Rather than following well defined programming, AI systems work by doing trial-and-error experiments and effectively adjusting their own programming without human intervention.
This works by being given a general goal with a way of evaluating it as a single number, and using feedback to decide what improves a result and what makes it worse.
For instance, in social media platforms, AI systems have control over what articles and ads each individual user sees, and how they are presented.
Their "goal" is to maximize the number of ad clicks, thereby maximizing company revenues.
The AI will select a few million test cases and try something different.
If the results get better, it will then apply that change to all users.
If the results get a lot better for some users and a not for others, it will analyze everything it knows about those users to determine what they have in common, how to recognize the type of user for whom the change worked, and apply the change to only that type of user.
This all happens without human intervention or oversight.
The AI works entirely with experiments like these, random trial and error tests, and statistical results.
Nothing like intelligence or understanding at all is involved: try it and if it helps, keep doing it.
While helping the companies to realize their goal (more money), the results are not necessarily better for anything else.
For instance, people that favour one kind of politics will end up being shown items that support their beliefs and not shown anything that might undermine that belief.

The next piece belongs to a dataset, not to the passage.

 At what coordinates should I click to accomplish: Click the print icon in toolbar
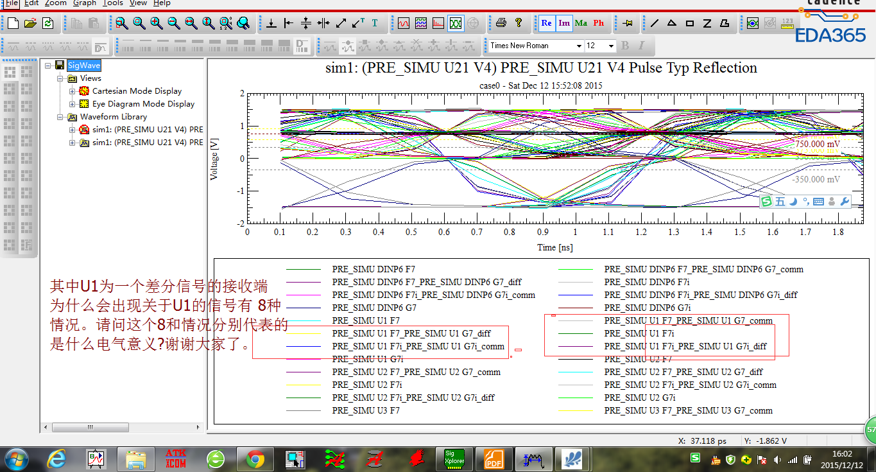[x=501, y=23]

Many of the people that favour one thing will be found to favour some other thing too.
So everyone that favours the first thing, but not yet the second, will then be introduced to the other thing.
UFO people will end up seeing many other conspiracy theory articles; skeptics will end up never seeing articles about things that only might be true.
Rather than the mostly balanced presentation of news that we used to get, the view of the world presented to us is highly biased, supporting our beliefs, making other views seem extremely wrong or rare, and enforcing our belief that anyone else that feels otherwise must have something wrong with them.
This effect is responsible for the extreme polarizations that we see in society today.
But when it comes to applying artificial intelligence to Christian doctrine, it's not at all obvious how that could be done.
AI needs a way of changing what it is doing, and an objective way of comparing two different results as a single number.
In terms of "examination of scripture" and "coming to doctrinal conclusions", the only thing I can think of is if it were already given a specific doctrine and asked to find presentations that increase its believability and convincingness.
The Enlightenment started with essentially philosophical insights spread by a new technology.
Our period is moving in the opposite direction.
It has generated a potentially dominating technology in search of a guiding philosophy.
We should be concerned about this, but not in the way most people think.
In the 1960s, Professor Marshall McLuhan warned about this in The Medium Is the Massage and other publications.
Technological advancements often have side effects that far overshadow the original reason for their development.
In 1900, once every month or so, farm families typically spent a whole day riding their cart into town, loading up on supplies, and returning home.
The invention of the automobile and truck was intended to make this process easier and faster: they could now do the whole thing in a couple of hours.
But that's not what happened.
Instead they did the two hour trip every week instead of every month.
And then several times every week.
Meanwhile, teenagers discovered that they could use the vehicle for dating and other purposes.
And look at the massive road and highway infrastructure that has developed since then.
In the 1990s, Professor Theodore Kaczynski warned us that any industrial society must inherently suppress human freedom and self-esteem, cannot be corrected by any means, and will continually worsen.
(My own summary of this is in A Summary of "Industrial Society and its Future".)
To function effectively, any industrial society must have citizens that follow rules that make its mechanisms work more efficiently.
The pressure of society will force individuals to follow society's conventions, and those conventions will be determined by what is best for the technology to operate.
We will eventually all become slaves of the machine.
Any that don't go along with this will of necessity be removed from society.
A trivial example of this occurs whenever one sits in their car waiting for a red light to change to green, even though there is no conflicting traffic in sight.
These kinds of things are potentially dangerous developments, and we can see evidence of them all around us.
But they are simply side effects, not planned by humans, and certainly not by machines.
If AI ever does have a significant effect on Christian doctrine, it will be by accident, collateral damage, not because some human wanted it.